The Plaintiff in objecting to the application contends that there is no relationship between him and the applicant/interested party, nor the Defendant in the suits alluded to by the applicant.  The Plaintiff urges the court not to deny him the fruits of the Judgment in his favour.

It is noteworthy that the Defendant in this matter did not appear in court, nor file any response. It is not clear to me whether he was served with the current application or not.  Neither the plaintiff, nor the applicant/interested party raised the issue.

It is a fact that this matter as between the Plaintiff and the Defendant has already been heard and determined.  A decree was issued and the same acted upon. The Plaintiff deponed in paragraph 4 & 6 of his Replying Affidavit that he took possession of the suit premises on the 17th of June, 2007,  I take note that the cases alluded to by  the applicant are against Al Haq Holdings Limited.  The said entity is not a party to this suit.

Order 10(2) provides–

“The court may at any stage of the proceedings, eitherupon or without the application of either party, “and on such terms as may appear to the court to be just, order that the name of any party improperly joined, whether as Plaintiff or Defendant, be struck out, and that the name of any person who ought to have been joined, whether as Plaintiff or Defendant, or whose presence before the court may be necessary in order to enable the court effectually and completely to adjudicate upon and settle all questions involved in the suit, he added.”

(Emphasize mine)

The said rule refers to proceedings, and the question I must ask is whether there are proceedings , where the Applicant/Interested party is capable for being enjoined.  I am of the considered view that the court adjudicated and finally determined the issues placed before it by the parties to this suit, that is the plaintiff and the defendant.  I am also of the view that the phrase‘At any stage of the proceedings’ means that the court can only exercise its discretion when the proceedings are alive and pending and once the adjudication of matters in dispute has taken place this provision of the Law cannot be applied.

Secondly even if the suit were alive and pending I am of the considered opinion that a person cannot be added merely because he would be incidentally affected by the Judgment.  The court cannot just join the party as a matter of course but on condition that the presence of the person sought to be added is necessary in order to enable the court effectually and completely adjudicate upon all questions involved in the suit.

The said Rule lists those who can cause to enjoin a party; the said parties are the Plaintiff, the Defendant and the Court on its own motion.  In BUSIENEI vs.

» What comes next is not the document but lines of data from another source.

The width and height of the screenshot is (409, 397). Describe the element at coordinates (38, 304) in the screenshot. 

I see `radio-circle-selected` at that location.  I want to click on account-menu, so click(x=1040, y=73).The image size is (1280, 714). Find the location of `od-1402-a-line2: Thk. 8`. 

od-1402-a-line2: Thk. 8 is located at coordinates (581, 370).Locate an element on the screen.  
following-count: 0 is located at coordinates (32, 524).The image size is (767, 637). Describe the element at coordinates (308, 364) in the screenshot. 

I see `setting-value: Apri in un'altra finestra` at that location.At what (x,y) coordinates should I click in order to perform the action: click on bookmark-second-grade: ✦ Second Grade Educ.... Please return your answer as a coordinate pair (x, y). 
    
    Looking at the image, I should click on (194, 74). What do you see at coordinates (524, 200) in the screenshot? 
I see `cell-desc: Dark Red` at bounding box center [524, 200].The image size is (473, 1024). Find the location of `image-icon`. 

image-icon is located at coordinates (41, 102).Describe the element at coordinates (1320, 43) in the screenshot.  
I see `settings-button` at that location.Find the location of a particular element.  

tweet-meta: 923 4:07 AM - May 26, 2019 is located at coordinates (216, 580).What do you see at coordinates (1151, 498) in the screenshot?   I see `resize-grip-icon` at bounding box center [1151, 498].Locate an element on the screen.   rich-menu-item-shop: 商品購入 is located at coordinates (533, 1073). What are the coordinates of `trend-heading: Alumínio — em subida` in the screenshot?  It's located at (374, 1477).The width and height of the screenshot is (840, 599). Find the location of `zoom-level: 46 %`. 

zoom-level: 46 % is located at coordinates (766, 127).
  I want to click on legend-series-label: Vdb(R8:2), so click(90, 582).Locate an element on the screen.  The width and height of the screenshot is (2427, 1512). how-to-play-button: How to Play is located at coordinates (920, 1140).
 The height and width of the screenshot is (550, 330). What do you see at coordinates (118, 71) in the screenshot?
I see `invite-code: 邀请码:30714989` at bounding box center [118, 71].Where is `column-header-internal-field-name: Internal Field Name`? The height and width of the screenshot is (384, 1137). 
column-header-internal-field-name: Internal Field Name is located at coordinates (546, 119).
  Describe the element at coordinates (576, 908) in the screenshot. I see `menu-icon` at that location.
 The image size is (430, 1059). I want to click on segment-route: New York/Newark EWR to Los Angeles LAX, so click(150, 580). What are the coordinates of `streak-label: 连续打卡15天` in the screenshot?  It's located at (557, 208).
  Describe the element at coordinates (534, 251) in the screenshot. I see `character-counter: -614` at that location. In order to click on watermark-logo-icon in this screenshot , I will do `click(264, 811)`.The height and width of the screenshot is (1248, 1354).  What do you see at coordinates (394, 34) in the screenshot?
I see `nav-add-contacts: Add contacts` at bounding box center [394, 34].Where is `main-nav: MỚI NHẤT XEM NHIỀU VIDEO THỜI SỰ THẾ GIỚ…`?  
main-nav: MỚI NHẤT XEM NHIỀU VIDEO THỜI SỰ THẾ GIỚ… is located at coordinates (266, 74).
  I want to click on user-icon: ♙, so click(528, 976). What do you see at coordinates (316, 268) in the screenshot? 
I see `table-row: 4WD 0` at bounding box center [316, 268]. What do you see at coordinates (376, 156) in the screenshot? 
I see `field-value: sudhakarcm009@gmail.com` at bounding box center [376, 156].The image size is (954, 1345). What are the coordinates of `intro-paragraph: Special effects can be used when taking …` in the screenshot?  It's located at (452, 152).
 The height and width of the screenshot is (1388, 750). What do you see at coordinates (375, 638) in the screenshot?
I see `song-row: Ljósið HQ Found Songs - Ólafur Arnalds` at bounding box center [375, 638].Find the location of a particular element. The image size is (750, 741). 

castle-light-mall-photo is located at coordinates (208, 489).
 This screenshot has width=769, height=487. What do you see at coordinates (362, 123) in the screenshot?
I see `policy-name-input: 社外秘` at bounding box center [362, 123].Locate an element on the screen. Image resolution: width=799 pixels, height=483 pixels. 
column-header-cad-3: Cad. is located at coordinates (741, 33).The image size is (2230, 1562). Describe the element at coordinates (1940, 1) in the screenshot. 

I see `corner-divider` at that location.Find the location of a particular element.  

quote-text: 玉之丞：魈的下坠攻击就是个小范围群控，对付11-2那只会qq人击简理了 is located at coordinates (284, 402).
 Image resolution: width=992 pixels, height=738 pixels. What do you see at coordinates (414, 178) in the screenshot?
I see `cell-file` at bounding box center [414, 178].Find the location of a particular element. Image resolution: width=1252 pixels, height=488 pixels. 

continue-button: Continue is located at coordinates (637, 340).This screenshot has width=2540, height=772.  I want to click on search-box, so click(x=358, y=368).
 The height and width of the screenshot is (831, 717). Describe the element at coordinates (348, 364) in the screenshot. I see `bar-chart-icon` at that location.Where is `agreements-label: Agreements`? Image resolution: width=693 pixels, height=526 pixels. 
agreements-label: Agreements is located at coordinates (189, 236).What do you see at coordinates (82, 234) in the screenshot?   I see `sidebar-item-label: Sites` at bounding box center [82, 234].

TRANSNATIONAL BANK LTD (2002) I KLR at 784 in dismissing  an  application seeking to enjoin a party Tunya J. held –

“By a close scrutiny of the Applicant’s reasons for being enjoined, the provisions of O.1 Rule 10 of the Civil Procedure Rules and the cause of action for the Plaintiff’s suit and prayers therein, and also the cause of action and prayers in the Applicant’s draft plaint, there could be doubt that the Applicant was not a necessary party as envisaged in the Rules and that he had not sought to come by application of any party therein or on the court’s motion.”

It is notable that neither of the parties in this suit applied to enjoin the Applicant, nor is the proposed enjoinment at the instance of the court.

For the reasons above stated, I hereby dismiss the application with costs to the Plaintiff.

Dated and delivered at Nairobi this 8th day of October, 2009.